BHG Pawtucket Treatment Center

Pawtucket, Rhode Island

BHG Pawtucket Treatment Center operates as a state-licensed addiction treatment provider in Pawtucket, Rhode Island, credentialed to deliver clinically supervised care across the standard ASAM continuum. Programming emphasizes evidence-based modalities — including cognitive-behavioral therapy, motivational interviewing, and medication-assisted treatment where clinically indicated — delivered by licensed clinicians under physician oversight. Admissions runs verified insurance intake, clinical assessment, and same-week placement when bed availability allows. Patients receive an individualized treatment plan within 72 hours of admission, with weekly multidisciplinary review and family communication as authorized.

BHG Westerly Treatment Center

Westerly, Rhode Island

Admissions at BHG Westerly Treatment Center begins with a verification call: insurance details are run against the patient's specific plan within 24-48 hours, and a written estimate of out-of-pocket cost is provided before the patient commits. The Westerly facility accepts most commercial PPO plans and many HMO plans with referral, plus self-pay arrangements with payment plans available. Rhode Island residents whose insurance falls short or who carry Medicaid-only coverage are routed to appropriate alternatives — the goal is connection to care, not just filling a bed.

VICTA

Providence, Rhode Island

Family involvement at VICTA is structured, not optional. The Providence facility runs a family-education program covering the disease model of addiction, codependency dynamics, communication patterns that enable versus support recovery, and the realistic shape of post-treatment life. Rhode Island families participate via in-person sessions when geography permits and structured video sessions otherwise. Discharge planning explicitly addresses the family system the patient is returning to — boundary conversations, household alcohol policy, naloxone training where indicated — not just the patient in isolation.
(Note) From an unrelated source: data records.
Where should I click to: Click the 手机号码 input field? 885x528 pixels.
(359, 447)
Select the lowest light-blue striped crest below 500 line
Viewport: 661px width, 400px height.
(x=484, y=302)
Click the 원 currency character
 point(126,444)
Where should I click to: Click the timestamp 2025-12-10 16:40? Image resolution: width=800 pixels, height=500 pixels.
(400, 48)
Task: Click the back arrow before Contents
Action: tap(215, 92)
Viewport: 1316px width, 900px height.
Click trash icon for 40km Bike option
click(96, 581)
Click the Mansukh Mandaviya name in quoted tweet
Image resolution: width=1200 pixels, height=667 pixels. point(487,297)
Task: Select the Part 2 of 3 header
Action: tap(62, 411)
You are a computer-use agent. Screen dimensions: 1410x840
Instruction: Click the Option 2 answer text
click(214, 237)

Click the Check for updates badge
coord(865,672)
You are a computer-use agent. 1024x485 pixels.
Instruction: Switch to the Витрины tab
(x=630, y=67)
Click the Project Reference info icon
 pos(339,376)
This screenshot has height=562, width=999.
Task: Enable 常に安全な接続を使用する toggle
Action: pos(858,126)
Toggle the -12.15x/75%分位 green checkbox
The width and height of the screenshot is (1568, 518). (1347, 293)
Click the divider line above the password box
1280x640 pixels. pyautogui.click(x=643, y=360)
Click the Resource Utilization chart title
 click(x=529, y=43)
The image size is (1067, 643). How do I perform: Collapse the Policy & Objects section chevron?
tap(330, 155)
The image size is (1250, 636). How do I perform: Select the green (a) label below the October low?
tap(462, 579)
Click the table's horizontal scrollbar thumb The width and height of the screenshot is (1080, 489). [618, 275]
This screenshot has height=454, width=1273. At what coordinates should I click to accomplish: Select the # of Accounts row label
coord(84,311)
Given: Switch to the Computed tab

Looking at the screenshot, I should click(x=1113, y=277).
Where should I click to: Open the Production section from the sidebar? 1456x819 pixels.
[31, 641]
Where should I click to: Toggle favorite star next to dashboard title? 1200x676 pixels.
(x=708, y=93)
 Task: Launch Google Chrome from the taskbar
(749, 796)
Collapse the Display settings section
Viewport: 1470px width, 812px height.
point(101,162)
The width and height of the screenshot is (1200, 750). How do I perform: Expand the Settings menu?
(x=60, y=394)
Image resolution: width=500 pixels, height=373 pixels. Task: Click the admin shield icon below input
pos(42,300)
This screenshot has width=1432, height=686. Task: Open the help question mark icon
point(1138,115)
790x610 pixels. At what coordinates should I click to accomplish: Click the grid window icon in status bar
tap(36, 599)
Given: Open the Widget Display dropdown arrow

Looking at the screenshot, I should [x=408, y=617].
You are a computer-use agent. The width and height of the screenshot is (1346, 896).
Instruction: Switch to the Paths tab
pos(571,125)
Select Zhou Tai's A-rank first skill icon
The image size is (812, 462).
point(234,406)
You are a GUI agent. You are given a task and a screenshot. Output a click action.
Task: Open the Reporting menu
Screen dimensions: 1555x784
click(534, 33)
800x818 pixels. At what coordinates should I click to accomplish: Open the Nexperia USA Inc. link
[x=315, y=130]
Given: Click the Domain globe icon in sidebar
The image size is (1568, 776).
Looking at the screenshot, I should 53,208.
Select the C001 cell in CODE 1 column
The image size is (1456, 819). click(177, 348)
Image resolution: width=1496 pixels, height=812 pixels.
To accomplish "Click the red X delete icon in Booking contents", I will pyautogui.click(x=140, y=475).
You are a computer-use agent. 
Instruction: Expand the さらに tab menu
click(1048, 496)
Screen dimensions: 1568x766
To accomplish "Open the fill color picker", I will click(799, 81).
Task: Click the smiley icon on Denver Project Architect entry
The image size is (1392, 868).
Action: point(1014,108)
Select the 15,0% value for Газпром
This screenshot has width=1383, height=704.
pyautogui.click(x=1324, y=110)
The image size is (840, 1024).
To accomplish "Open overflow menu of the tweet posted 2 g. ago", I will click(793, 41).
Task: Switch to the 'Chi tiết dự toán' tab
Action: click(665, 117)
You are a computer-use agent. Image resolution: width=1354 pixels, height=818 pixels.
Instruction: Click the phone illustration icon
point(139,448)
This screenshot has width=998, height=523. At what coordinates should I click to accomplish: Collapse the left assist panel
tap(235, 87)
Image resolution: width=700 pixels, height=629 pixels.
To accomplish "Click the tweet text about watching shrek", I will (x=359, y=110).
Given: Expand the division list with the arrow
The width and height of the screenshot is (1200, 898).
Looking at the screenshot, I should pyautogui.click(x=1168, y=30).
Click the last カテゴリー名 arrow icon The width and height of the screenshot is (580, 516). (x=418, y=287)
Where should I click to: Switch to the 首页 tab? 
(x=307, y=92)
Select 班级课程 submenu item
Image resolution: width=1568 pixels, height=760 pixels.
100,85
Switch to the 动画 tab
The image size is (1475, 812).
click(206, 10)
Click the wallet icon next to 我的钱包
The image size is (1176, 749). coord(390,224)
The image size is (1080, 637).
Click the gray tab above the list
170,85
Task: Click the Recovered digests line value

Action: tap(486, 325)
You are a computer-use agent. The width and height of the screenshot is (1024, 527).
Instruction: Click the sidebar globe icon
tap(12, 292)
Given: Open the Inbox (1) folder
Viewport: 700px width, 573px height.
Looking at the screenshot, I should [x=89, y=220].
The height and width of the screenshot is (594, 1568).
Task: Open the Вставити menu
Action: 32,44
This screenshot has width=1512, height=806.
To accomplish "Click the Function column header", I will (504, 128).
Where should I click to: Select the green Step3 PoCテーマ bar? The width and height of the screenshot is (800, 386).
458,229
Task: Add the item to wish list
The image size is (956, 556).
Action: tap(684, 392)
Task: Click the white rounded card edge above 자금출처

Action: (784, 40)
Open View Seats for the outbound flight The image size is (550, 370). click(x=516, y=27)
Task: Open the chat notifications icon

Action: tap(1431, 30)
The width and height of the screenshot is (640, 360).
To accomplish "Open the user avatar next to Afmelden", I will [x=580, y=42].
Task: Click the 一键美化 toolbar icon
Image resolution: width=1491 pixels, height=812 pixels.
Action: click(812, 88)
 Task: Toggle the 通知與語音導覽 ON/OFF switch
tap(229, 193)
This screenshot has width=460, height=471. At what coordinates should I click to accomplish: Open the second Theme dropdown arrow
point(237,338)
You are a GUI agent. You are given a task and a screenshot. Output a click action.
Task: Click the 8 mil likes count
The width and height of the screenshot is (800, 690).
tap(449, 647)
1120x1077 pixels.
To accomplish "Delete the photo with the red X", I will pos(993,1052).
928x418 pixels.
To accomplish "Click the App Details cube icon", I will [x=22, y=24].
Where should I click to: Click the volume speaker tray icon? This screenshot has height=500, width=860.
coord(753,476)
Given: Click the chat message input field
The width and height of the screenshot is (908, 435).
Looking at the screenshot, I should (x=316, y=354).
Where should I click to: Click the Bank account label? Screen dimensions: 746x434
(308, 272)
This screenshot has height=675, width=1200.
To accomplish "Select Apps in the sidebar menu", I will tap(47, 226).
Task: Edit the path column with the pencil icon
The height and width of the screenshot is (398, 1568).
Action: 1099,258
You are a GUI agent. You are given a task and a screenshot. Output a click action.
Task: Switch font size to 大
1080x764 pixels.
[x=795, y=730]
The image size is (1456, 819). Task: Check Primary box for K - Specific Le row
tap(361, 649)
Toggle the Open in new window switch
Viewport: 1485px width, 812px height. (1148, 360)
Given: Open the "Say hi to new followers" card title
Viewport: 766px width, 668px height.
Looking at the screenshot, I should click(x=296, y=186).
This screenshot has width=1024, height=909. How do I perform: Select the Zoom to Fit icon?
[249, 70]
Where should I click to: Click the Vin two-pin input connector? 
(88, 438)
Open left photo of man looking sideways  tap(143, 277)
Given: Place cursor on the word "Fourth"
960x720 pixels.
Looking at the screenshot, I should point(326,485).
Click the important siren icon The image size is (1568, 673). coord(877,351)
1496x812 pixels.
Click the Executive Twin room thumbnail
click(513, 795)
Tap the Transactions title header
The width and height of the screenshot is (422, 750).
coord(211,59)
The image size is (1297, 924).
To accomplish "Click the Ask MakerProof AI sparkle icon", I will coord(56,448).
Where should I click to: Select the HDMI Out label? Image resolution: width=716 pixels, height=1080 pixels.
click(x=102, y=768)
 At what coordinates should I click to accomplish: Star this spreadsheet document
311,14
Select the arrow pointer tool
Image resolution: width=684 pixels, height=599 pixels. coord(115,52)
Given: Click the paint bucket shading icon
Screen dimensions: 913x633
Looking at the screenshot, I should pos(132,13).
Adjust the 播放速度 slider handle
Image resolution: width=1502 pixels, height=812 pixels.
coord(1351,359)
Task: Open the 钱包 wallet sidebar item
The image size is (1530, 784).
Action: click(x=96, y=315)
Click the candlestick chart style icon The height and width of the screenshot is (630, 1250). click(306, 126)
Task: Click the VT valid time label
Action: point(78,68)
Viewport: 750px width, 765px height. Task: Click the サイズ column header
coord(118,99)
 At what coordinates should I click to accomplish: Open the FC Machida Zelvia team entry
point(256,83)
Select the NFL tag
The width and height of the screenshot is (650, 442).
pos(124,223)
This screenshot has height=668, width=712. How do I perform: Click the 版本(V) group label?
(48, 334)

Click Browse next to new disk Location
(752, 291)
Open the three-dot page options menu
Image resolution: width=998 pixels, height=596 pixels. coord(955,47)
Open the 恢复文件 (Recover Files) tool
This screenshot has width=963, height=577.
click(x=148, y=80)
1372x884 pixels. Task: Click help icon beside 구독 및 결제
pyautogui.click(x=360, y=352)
BHG Brooklyn Park Treatment Center

Middletown, Rhode Island

Admissions at BHG Brooklyn Park Treatment Center begins with a verification call: insurance details are run against the patient's specific plan within 24-48 hours, and a written estimate of out-of-pocket cost is provided before the patient commits. The Middletown facility accepts most commercial PPO plans and many HMO plans with referral, plus self-pay arrangements with payment plans available. Rhode Island residents whose insurance falls short or who carry Medicaid-only coverage are routed to appropriate alternatives — the goal is connection to care, not just filling a bed.

Butler Hospital

Providence, Rhode Island

Levels of care at Butler Hospital span medically supervised detox, residential inpatient, partial hospitalization, and intensive outpatient — letting clinicians match intensity to ASAM criteria as recovery progresses. The Providence facility maintains 24/7 nursing during detox and inpatient phases, with medical director consultation available for complex withdrawal presentations. Step-down decisions follow standardized clinical criteria rather than calendar dates, so Rhode Island residents complete higher-intensity care only as long as it's clinically warranted, then transition to less restrictive settings with continuity of therapist and treatment plan.

BHG Middletown Treatment Center

Middletown, Rhode Island

Levels of care at BHG Middletown Treatment Center span medically supervised detox, residential inpatient, partial hospitalization, and intensive outpatient — letting clinicians match intensity to ASAM criteria as recovery progresses. The Middletown facility maintains 24/7 nursing during detox and inpatient phases, with medical director consultation available for complex withdrawal presentations. Step-down decisions follow standardized clinical criteria rather than calendar dates, so Rhode Island residents complete higher-intensity care only as long as it's clinically warranted, then transition to less restrictive settings with continuity of therapist and treatment plan.